▶ **Your instructions**: In the records below, find the line containing "The width and height of the screenshot is (689, 616)." and repeat it and every line after it exactly, without pictures.

[Stored data]

Start of Block

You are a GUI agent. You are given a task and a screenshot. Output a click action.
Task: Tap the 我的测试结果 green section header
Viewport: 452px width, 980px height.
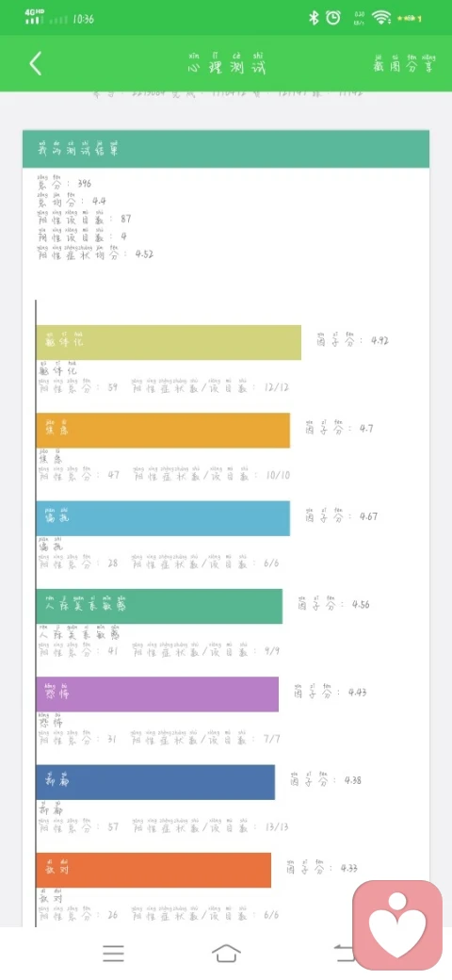[x=226, y=149]
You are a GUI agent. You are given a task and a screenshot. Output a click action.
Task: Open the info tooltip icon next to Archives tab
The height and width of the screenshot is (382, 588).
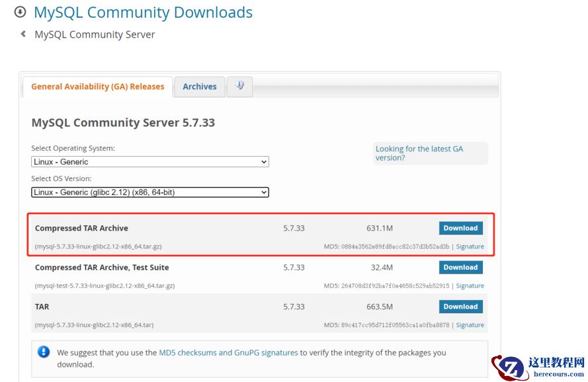239,86
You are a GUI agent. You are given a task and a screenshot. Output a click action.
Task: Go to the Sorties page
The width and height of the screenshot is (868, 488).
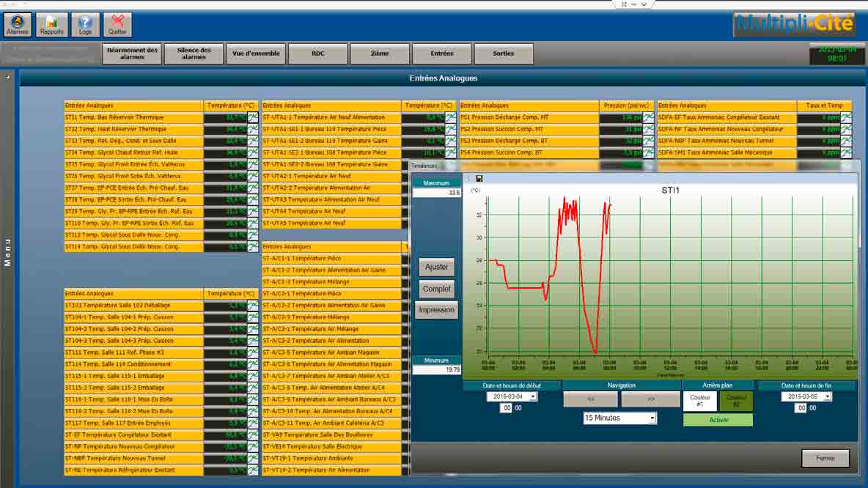tap(503, 53)
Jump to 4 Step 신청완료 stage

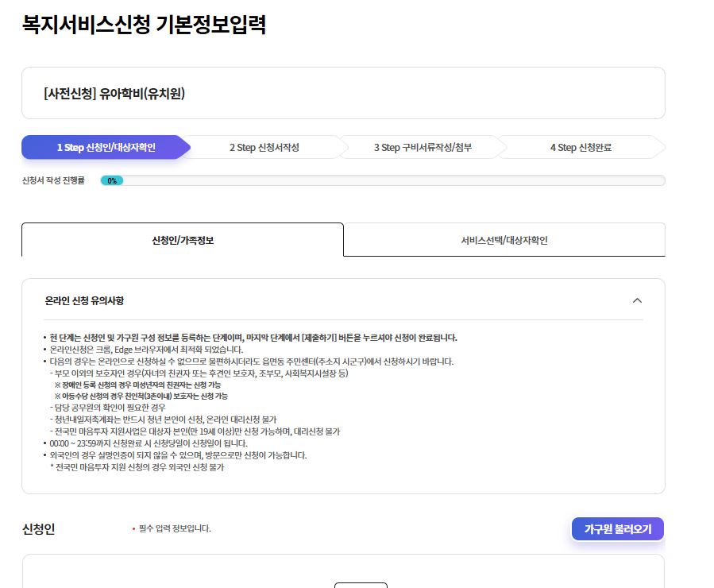(x=582, y=148)
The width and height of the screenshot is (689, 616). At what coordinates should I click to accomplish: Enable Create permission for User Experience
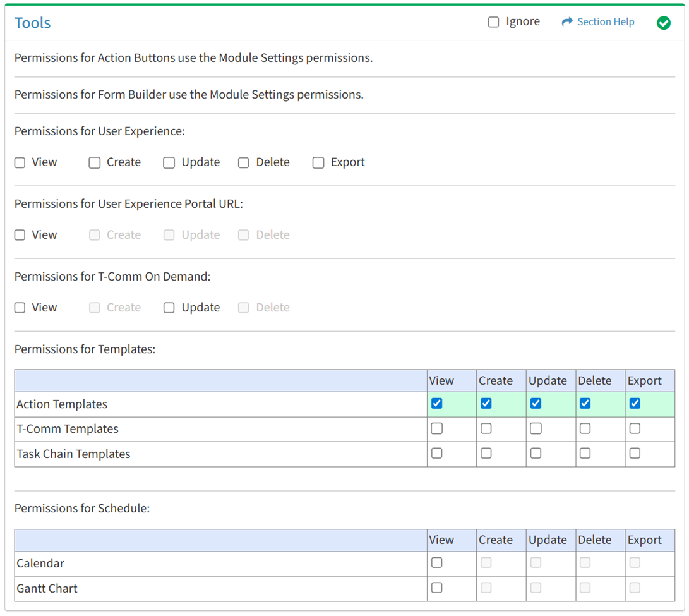95,163
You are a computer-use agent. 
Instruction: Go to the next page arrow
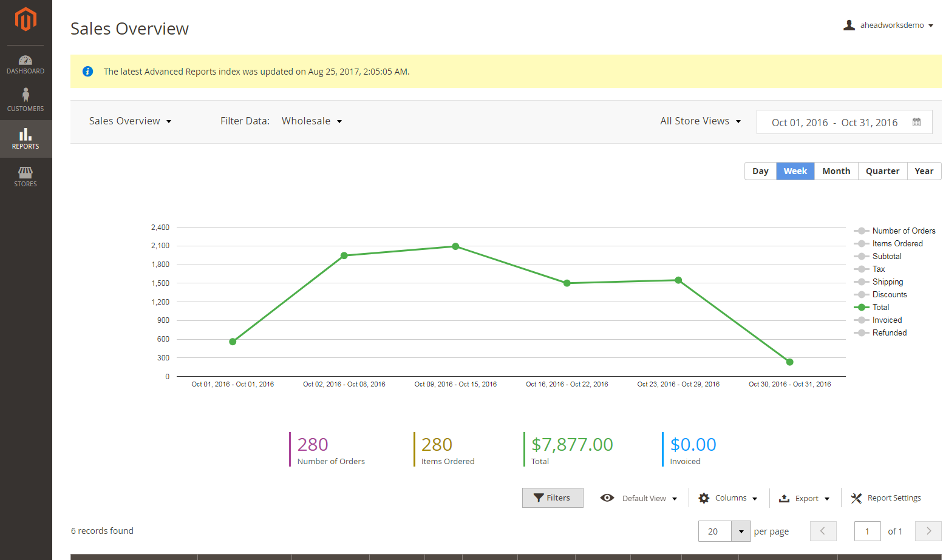point(928,531)
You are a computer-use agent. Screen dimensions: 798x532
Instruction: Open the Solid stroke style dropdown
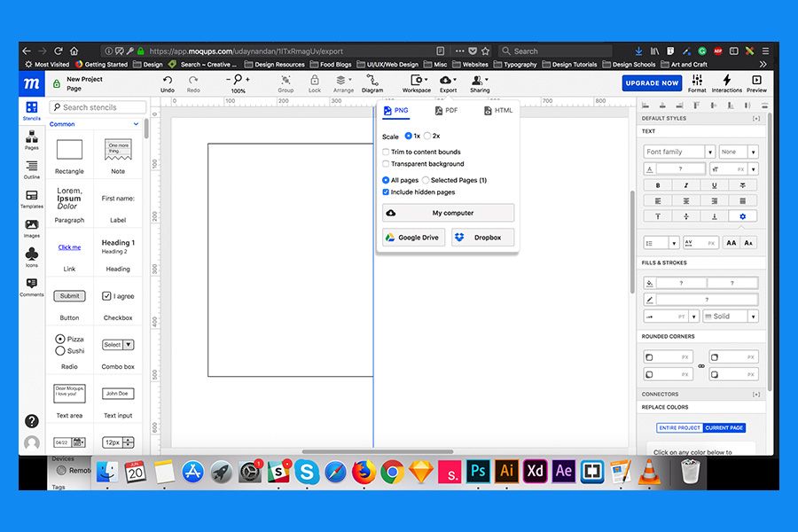pos(731,317)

End of Block

▶ **Output of the task**:
The width and height of the screenshot is (689, 616). At what coordinates should I click to accomplish: Enable Create permission for User Experience
95,163
You are a computer-use agent. 
Instruction: Go to the next page arrow
point(928,531)
You are a computer-use agent. Screen dimensions: 798x532
Instruction: Open the Solid stroke style dropdown
pos(731,317)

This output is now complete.